Projects Like a Donut

Like a Donut was my undergraduate senior project: a web video series, relying on fast edits and contextual hyperlinks to entice the visitor to explore. The site was Flash and no longer works, but below is the project brief.

Splash

Like a Donut: Your New Favorite Video Attraction Website

ATEC 4380 capstone / CV senior project
The University of Texas at Dallas
Luke McKenzie, Spring 2008

What is LAD?

Is it a blog? A podcast? A choose-your-own-adventure story? A Wikipedia and YouTube wannabe? In ways, it’s all of the above.

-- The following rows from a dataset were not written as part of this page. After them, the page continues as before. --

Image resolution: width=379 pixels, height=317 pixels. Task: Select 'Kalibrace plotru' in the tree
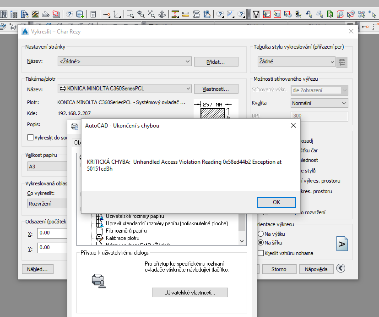[x=123, y=238]
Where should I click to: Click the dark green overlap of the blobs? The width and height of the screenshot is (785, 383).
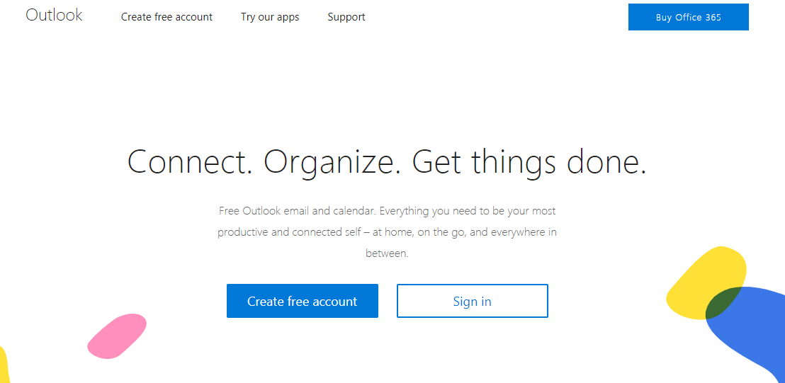[723, 303]
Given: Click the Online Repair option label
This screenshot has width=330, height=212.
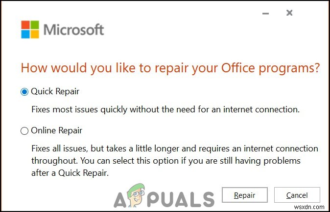Looking at the screenshot, I should coord(57,131).

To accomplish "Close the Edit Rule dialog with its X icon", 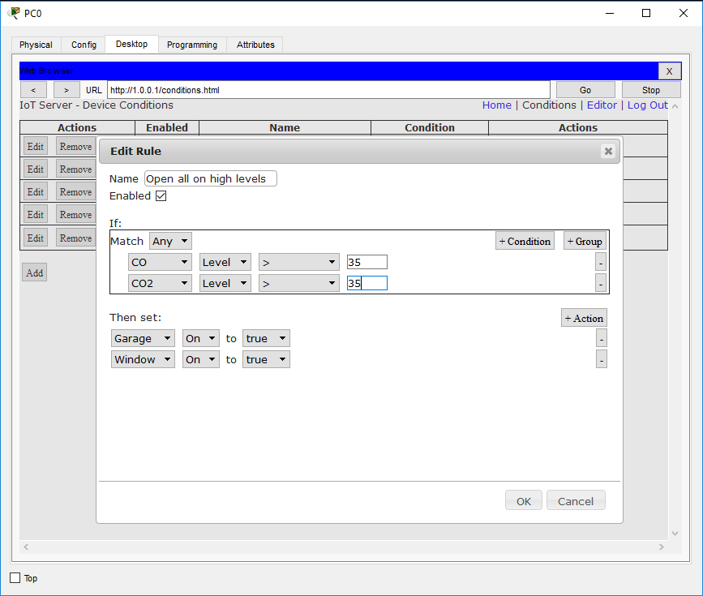I will pos(608,151).
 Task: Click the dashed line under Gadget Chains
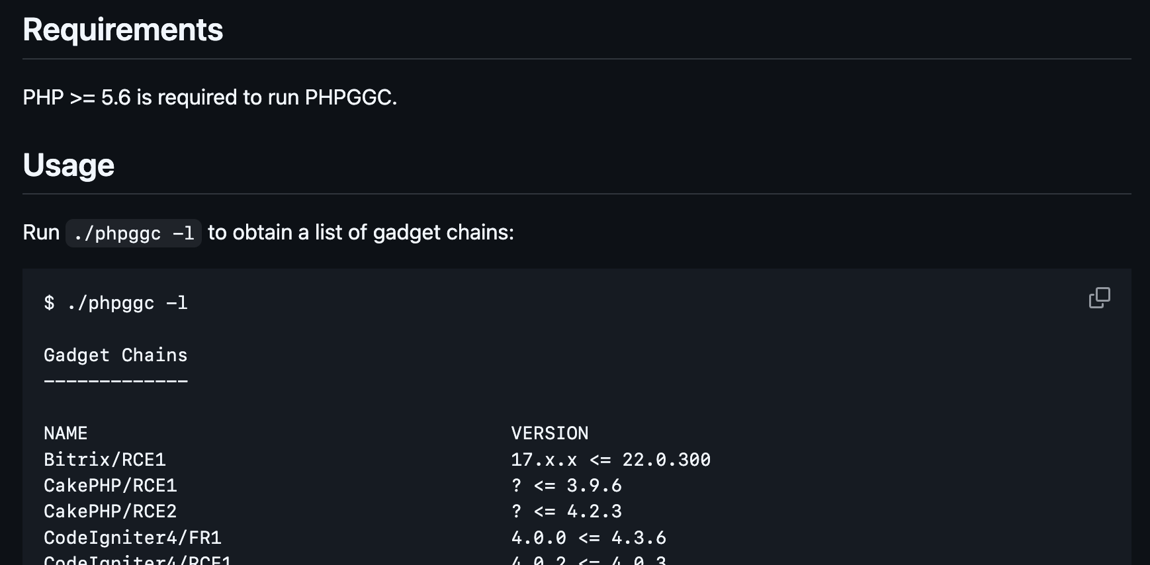coord(116,382)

Put simply, Like a Donut is an entertainment website built around regular posting of short Flash videos featuring my erstwhile roommate and I doing funny things. While this content ultimately drives the traffic, it’s Like a Donut’s spatial user interface that makes it truly unique among its peer attraction websites – it presents the videos as nodes in a giant topical web, and encourages browsing the content topically rather than chronologically.

The couch

The concept

We used to sit on the couch in our Waterview apartment, spending hours talking about the ins and outs of life, issues of the day, and vagaries of contemporary pop culture. We’d start to build off one another’s ideas and get a comical synergy going, and when the denouement came, I’d find myself wishing I’d recorded it.

Last year, I was asked to produce a semester-long creative project for a Storytelling for New Media class. I came home and casually told my roommate I needed an idea. Within thirty seconds he came up with the topical web of videos which became the core of Like a Donut. The rest of the evening was spent on the couch, elaborating on the concept and laughing about how ridiculous it was going to be.

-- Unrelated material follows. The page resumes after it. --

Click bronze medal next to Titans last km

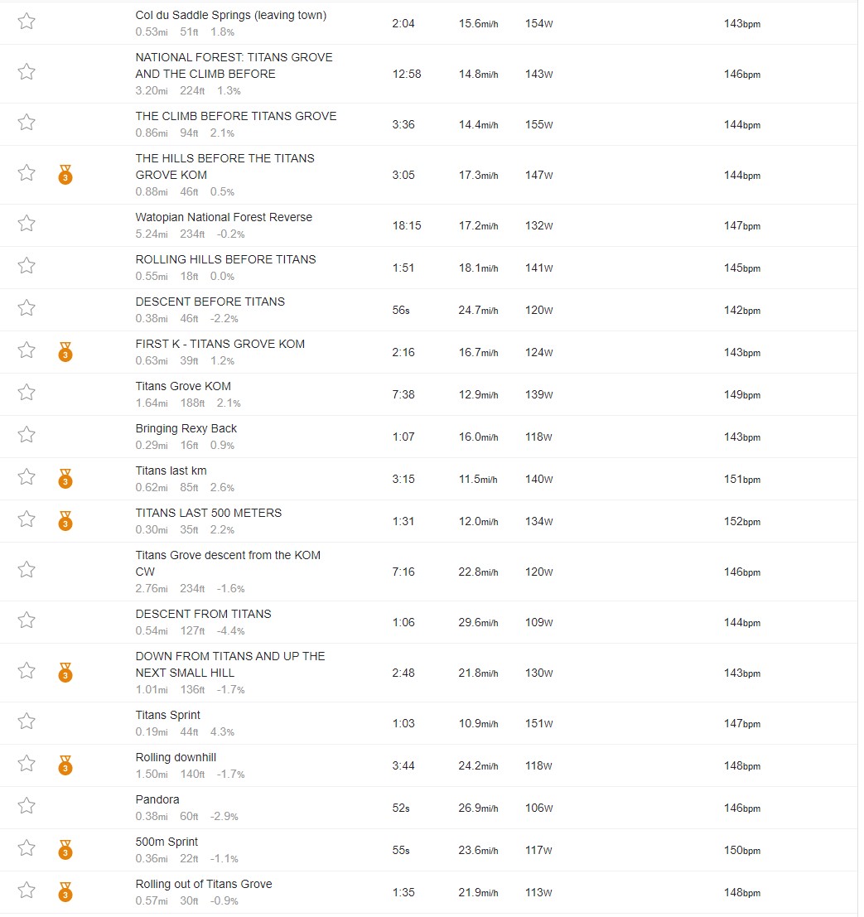point(65,479)
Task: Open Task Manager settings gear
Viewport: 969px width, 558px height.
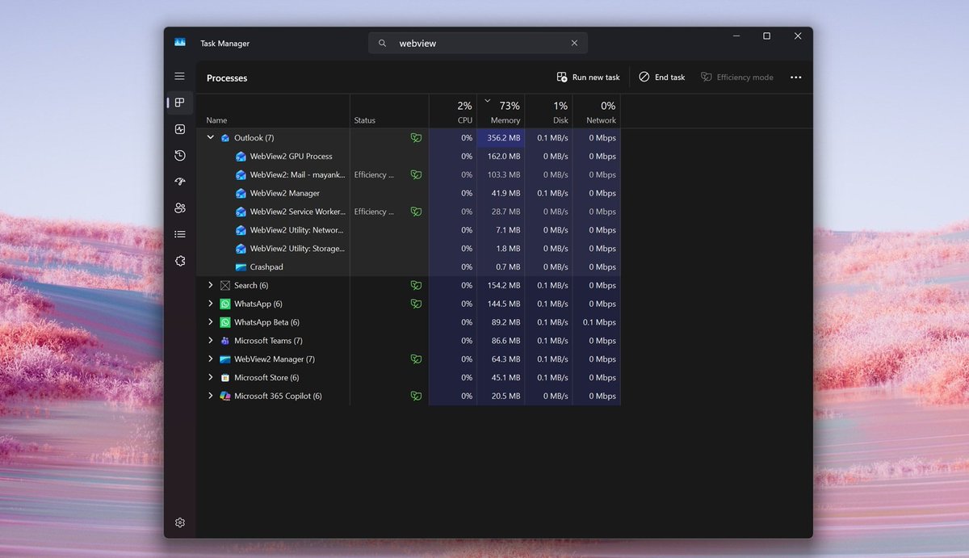Action: click(x=179, y=522)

Considering the concept’s self-referential nature, the name Like a Donut was suggested because, as my roommate put it, “we go around in damned circles.” Despite our best efforts to find a better name, this one stuck. I registered the domain name, and the project was official.

The content

After experimenting with a few means of recording videos, we settled on a regular routine that’s simple but effective.

We set up the camera in front of the couch (“Friend Couch”), start it recording, and just start talking. (We may have a few topics prepared, but the conversation is improvised.) Thirty to forty-five minutes later, we’ll have touched on at least a dozen topics.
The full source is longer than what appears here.